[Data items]
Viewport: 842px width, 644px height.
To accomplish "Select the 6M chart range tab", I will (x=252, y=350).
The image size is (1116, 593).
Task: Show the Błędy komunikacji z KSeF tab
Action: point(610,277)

■ PROBLEM TO SOLVE ■
Repeat every record above precisely.

■ THE ANSWER ■
Viewport: 842px width, 644px height.
To accomplish "Select the 6M chart range tab", I will (x=252, y=350).
The image size is (1116, 593).
Task: Show the Błędy komunikacji z KSeF tab
Action: point(610,277)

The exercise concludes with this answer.